According to the device described in item 8 of the scope of patent application, the training unit is specifically configured to: evaluate each of the unknown samples based on the sample attribute evaluation model, and obtain the black sample score of each of the unknown samples, if The black sample score value is greater than the preset score value, and the attribute information of the unknown sample is marked as a black sample, wherein the attribute information of the unknown sample is included in the current round of attribute evaluation results of each of the unknown samples.

According to the device described in item 10 of the scope of patent application, the training unit is specifically used for: Determine whether the attribute information in the current round of attribute evaluation results of each of the unknown samples is consistent with the attribute information in the previous round of attribute evaluation results of the unknown sample. If so, it indicates that the current round of sample attribute evaluation model satisfies all requirements. The preset convergence conditions are described.

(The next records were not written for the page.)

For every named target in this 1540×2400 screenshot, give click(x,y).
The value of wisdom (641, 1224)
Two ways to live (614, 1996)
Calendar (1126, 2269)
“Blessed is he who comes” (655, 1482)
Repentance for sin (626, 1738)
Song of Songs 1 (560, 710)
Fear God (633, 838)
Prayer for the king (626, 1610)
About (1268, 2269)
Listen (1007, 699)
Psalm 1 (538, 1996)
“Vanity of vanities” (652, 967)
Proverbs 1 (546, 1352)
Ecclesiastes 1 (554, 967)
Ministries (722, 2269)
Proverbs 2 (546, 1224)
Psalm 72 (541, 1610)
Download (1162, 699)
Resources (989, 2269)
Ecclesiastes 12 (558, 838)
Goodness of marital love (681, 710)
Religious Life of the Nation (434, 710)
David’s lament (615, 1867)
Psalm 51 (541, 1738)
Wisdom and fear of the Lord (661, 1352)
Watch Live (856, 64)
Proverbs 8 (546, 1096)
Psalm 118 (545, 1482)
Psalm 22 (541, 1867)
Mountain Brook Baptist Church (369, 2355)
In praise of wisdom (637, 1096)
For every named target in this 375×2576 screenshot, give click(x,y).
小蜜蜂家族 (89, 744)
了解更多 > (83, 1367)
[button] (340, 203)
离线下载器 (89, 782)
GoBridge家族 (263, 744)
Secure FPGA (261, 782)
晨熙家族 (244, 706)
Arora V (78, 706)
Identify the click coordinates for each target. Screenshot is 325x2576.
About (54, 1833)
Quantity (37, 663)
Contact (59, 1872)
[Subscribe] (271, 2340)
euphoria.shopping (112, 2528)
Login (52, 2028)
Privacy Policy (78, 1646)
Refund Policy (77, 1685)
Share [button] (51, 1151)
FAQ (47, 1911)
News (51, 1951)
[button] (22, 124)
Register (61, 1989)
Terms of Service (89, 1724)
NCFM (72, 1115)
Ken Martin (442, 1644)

According to the device described in item 10 of the scope of patent application, the training unit is specifically configured to: determine the unknown attribute information change based on the M current-round attribute evaluation results and the M last-round attribute evaluation results Sample; recalculate the black sample concentration of the community corresponding to the unknown sample whose attribute information has changed.

A sample attribute evaluation device, comprising: an evaluation unit, which is used to evaluate a new sample according to a target sample attribute evaluation model trained by the device described in any one of items 8-12 of the scope of patent application, and determine the new sample The evaluation result of, wherein the evaluation result includes the black sample score and/or attribute information of the new sample.

A server includes a memory, a processor, and a computer program stored on the memory and capable of running on the processor, and when the processor executes the program, any one of items 1-7 of the scope of patent application can be realized The steps of the method described in item.

A computer-readable storage medium has a computer program stored thereon, and when the program is executed by a processor, the steps of the method described in any one of items 1-7 of the scope of the patent application are realized.